Flashback to June 2008 (only three short years ago):
Headline CPI was running very close to 5.0 percent. The Fed funds rate was at 2.0 percent. Brent crude was $132/barrel. The Fed’s June 2008 minutes mentioned the word “inflation” 110 times (“deflation” and “disinflation” combined: zero), and also contained this caveat (emphasis mine):
With increased upside risks to inflation and inflation expectations, members believed that the next change in the stance of policy could well be an increase in the funds rate; indeed, one member thought that policy should be firmed at this meeting.
And CNBC reported (in May) that: “One-year inflation expectations surged to 5.2 percent — their highest since February 1982 — from 4.8 percent in April.”
Fast forward one year:
Headline CPI was -1.2 percent (so much for the public’s ability to foretell inflation trends, but who didn’t know that?). The Fed funds rate had been lowered to its current range of 0.00 – 0.25 percent. Brent crude was $69/barrel. The Fed minutes were, amazingly, discussing “reduced concerns about deflation.”
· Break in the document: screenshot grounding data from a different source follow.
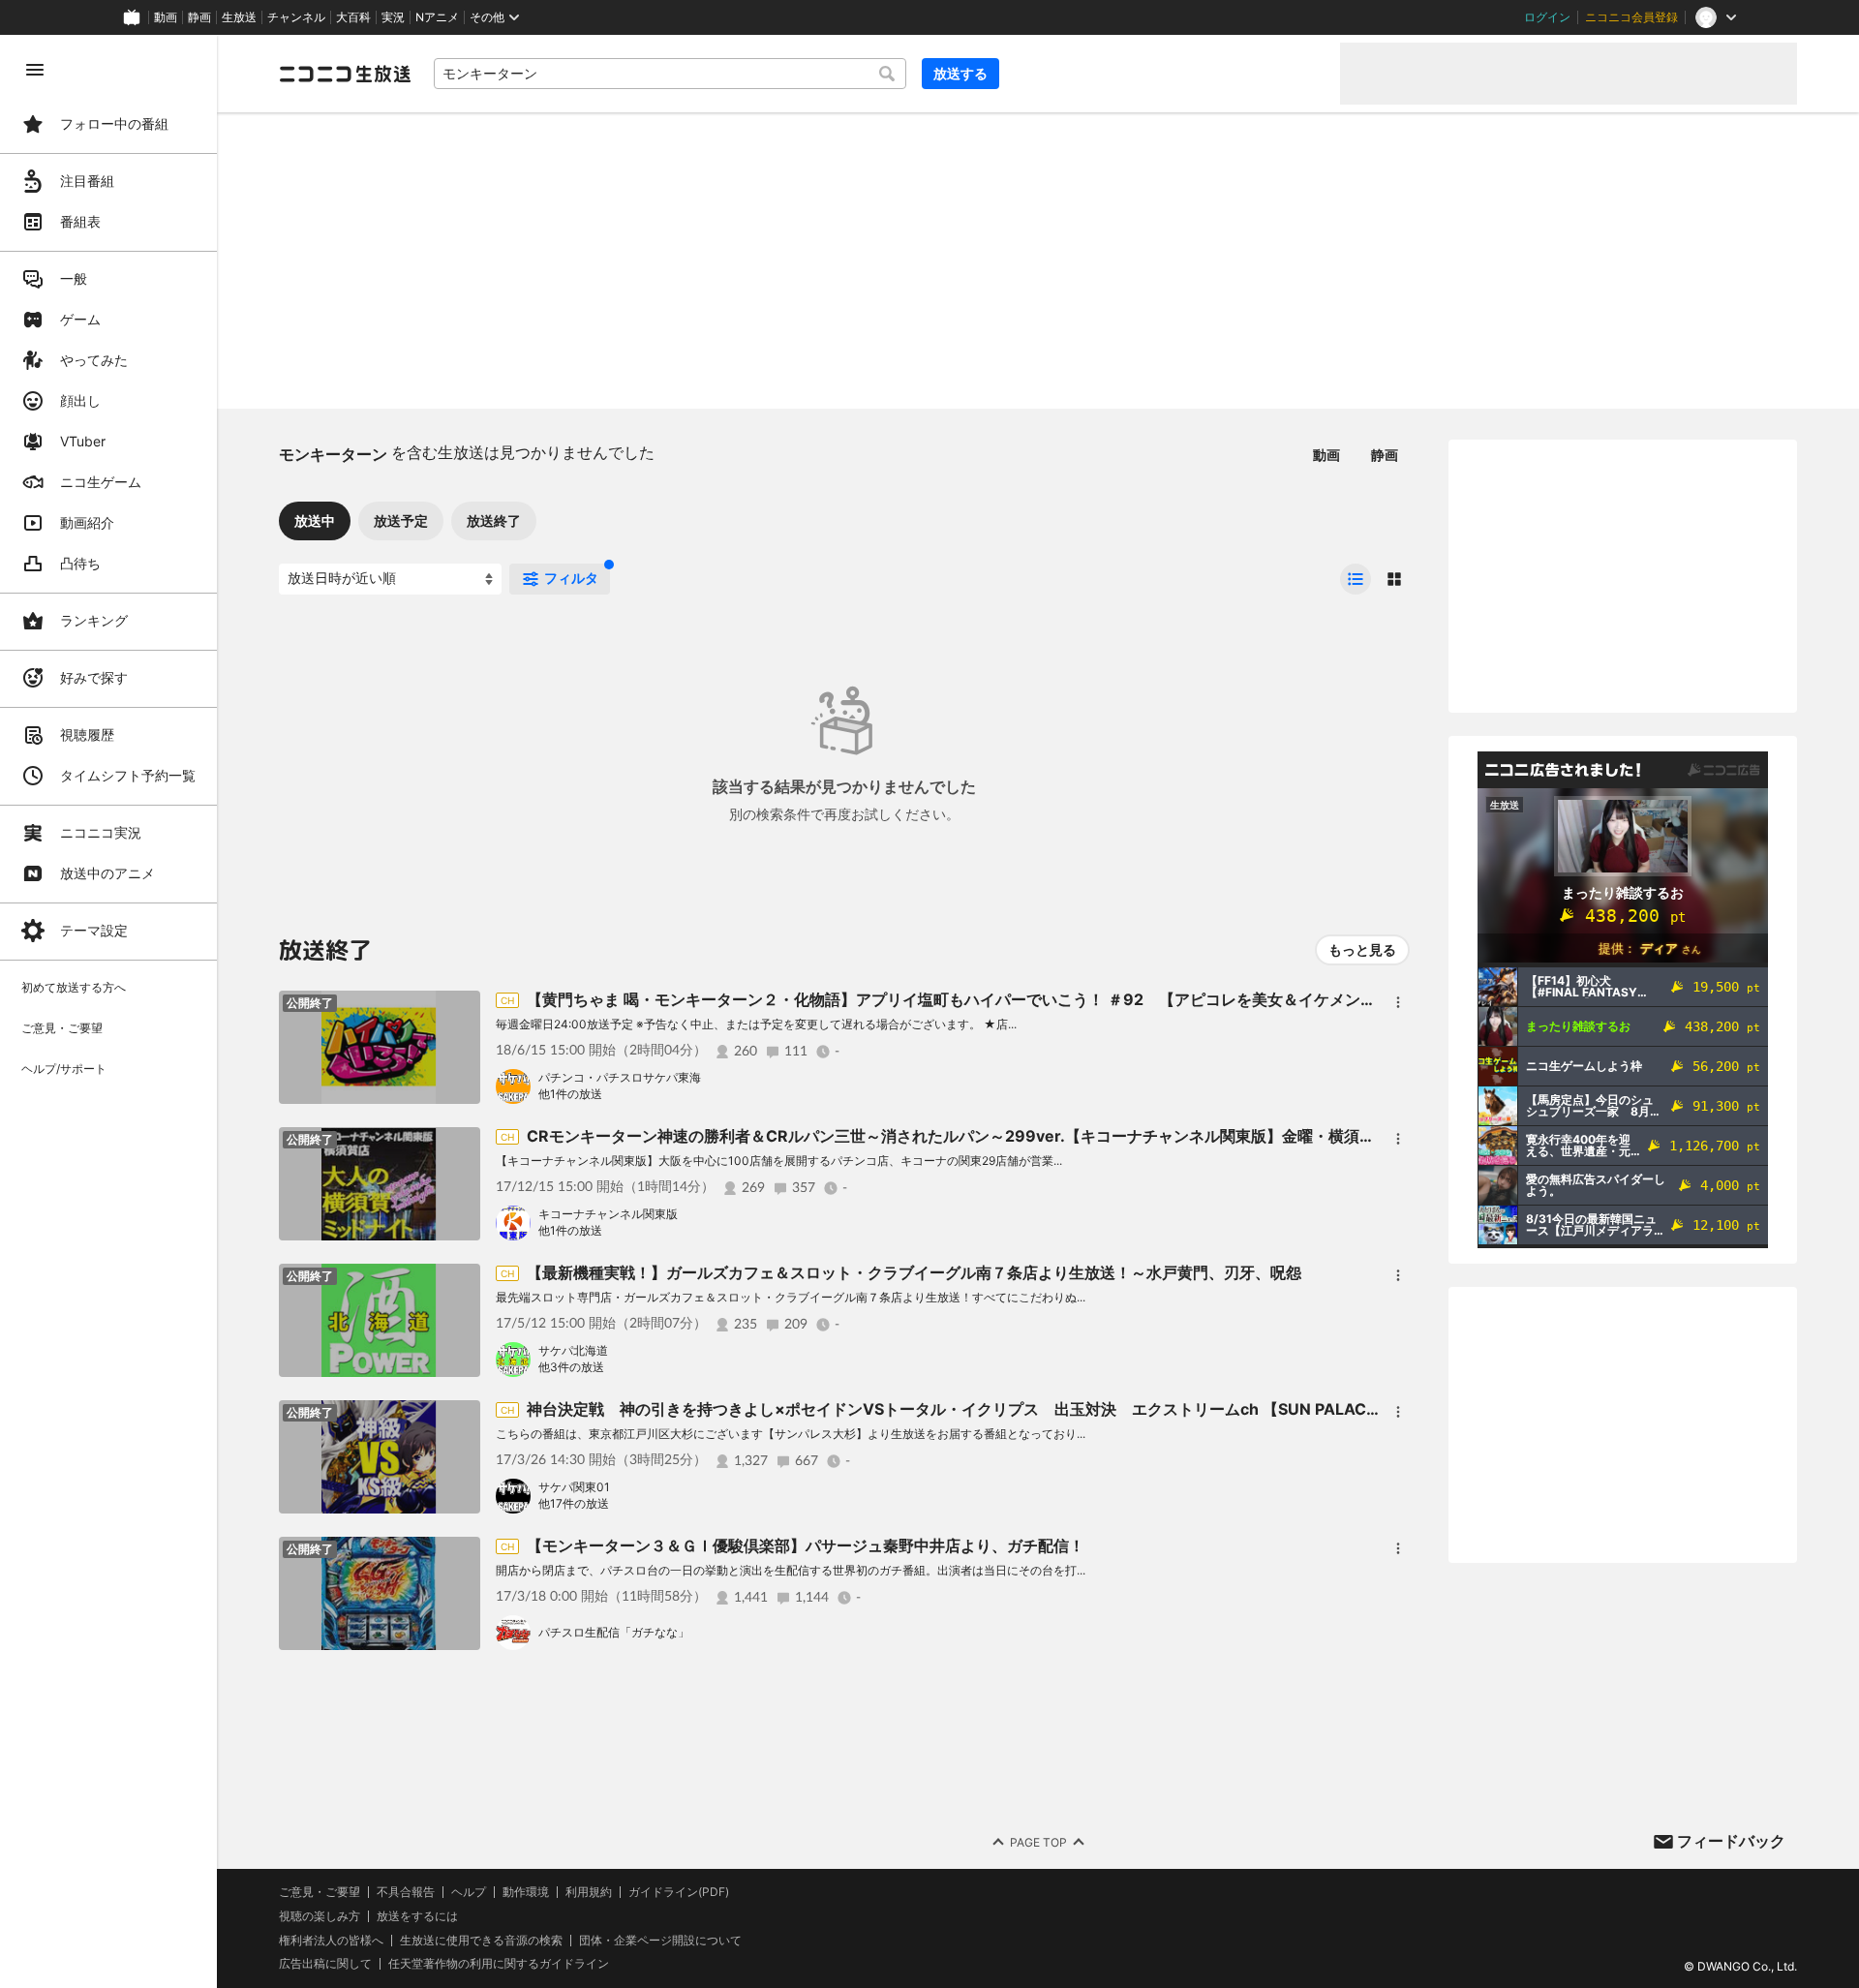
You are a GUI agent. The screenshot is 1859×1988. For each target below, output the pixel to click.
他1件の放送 (570, 1093)
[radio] (1355, 579)
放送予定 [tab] (401, 520)
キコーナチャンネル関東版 (608, 1214)
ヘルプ (468, 1892)
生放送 (239, 17)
Bernanke’s prepared remarks and Q&A on Wednesday mentioned the word “inflation” 82 times. (The word “deflation”: twice.) It is unfortunate that “inflation” was far and away the dominant theme on Wednesday, swamping “jobs,” “employment,” and “unemployment” which, in my opinion, should have been the focus.
Of course, no two business cycles or economic environments are exactly the same, but as I pointed out recently here, it is unlikely that we will enter a period of sustained high inflation absent a more taut labor market, and that, unfortunately, still seems a ways off.